Con la premisa prometeica de unos tiburones mejorados genéticamente con fines de investigación, más inteligentes y más rápidos, y que, por supuesto, se acaban escapando, la popularidad de Deep Blue Sea –en aumento gracias a años de alquileres en videoclubs y reposiciones televisivas– abrió la veda a mayores licencias científicas. La propia En las profundidades del Sena se ampara en el cambio climático para justificar una transformación en los tiburones y su comportamiento, en lo que ya puede considerarse un tropo moderno.

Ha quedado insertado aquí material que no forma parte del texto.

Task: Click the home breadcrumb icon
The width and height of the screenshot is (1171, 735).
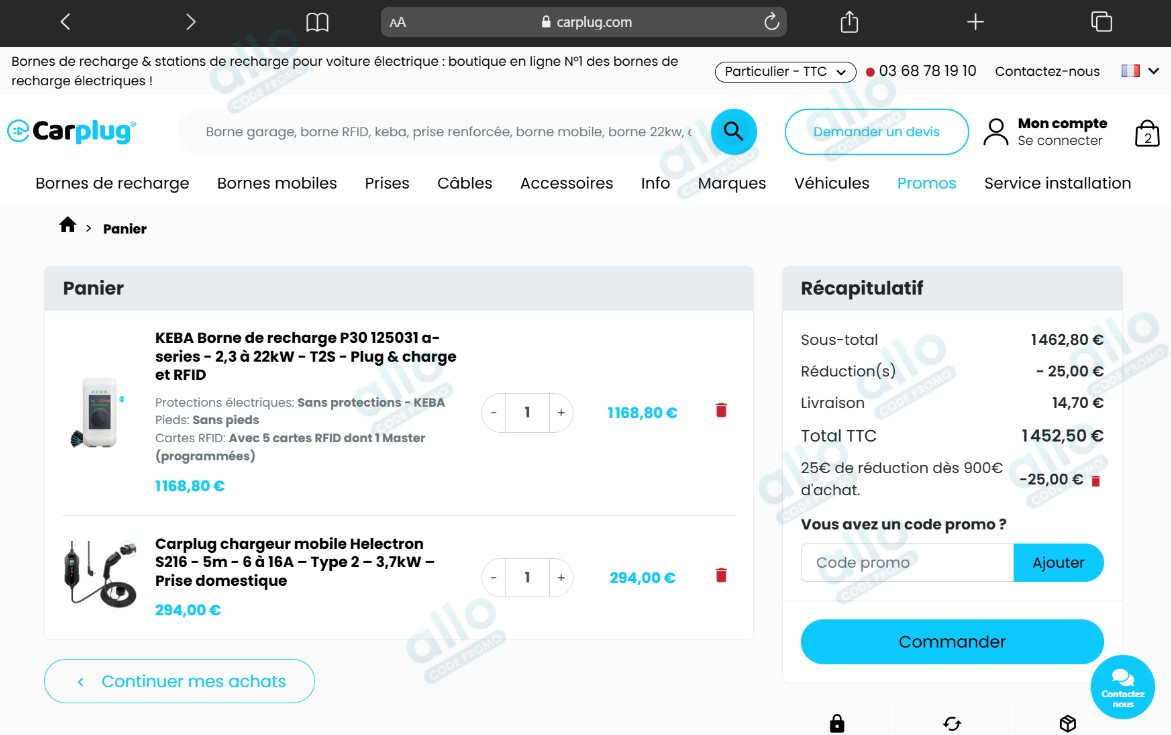Action: 68,225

Y en algún lugar remoto de las argumentos apoyados en generosos y laxos conceptos de ciencia ficción está Sharknado (2013-18), la saga de seis películas sobre un tornado que absorbe tiburones y les permite atacar por tierra, mar y aire (el sharknado presumiblemente funciona como una descomunal manga de agua, que les suministra oxígeno constante), o el díptico Megalodón (2018-23), donde el héroe de acción Jason Statham tiene la feliz oportunidad de pelear con un tiburón prehistórico de 23 metros.
“También a principios de los dos miles se hicieron populares los escenarios de supervivencia más realistas”, indica Snyder, que cita como ejemplos Open Water (2003), rodada en mar abierto con tiburones de verdad, El arrecife (2010) o Infierno azul (2016), del catalán Jaume Collet-Serra, una de las películas del subgénero con mejores críticas de los últimos años. Como enésima confirmación de que toda película de tiburones es una película de monstruos, Infierno azul se contamina de la tendencia contemporánea al subrayado del elemento terrorífico como metáfora: el prólogo cuenta la muerte por cáncer de la madre de la protagonista, cuya superación del duelo y recuperación del amor por la vida será clave para que plante cara al gran tiburón blanco que le acecha. En términos similares, A 47 metros, del año anterior, también utiliza la no muy complicada imagen de una jaula en el fondo del mar para hablar de la depresión.
El momento de fertilidad del cine de tiburones (la década del 2010 ha sido la que ha dejado más películas del subgénero, con los años veinte siguiéndole el ritmo) da, de todas formas, para elegir. Shark Exorcist (2015), con un escualo poseído, o El ataque del tiburón de dos cabezas (2012), que en la cuarta entrega pasó ya a tener seis cabezas, ofrecen un contrapunto claramente libre de notas melodramáticas. Hasta los interesados en la historia que el personaje de Robert Shaw cuenta en Tiburón sobre el buque Indianápolis, hundido por Japón en la Segunda Guerra Mundial con los supervivientes enfrentándose a tiburones, tienen ya su largometraje: Hombres de valor (2016), protagonizada por Nicolas Cage. “Apoyo a los cineastas renegados que saben que lo que han creado nunca será el próximo Tiburón, pero lo hacen de todos modos”, dice Susan Snyder. “¿Qué será lo siguiente en el horizonte del cine de tiburones? ¡Estoy impaciente por descubrirlo!”.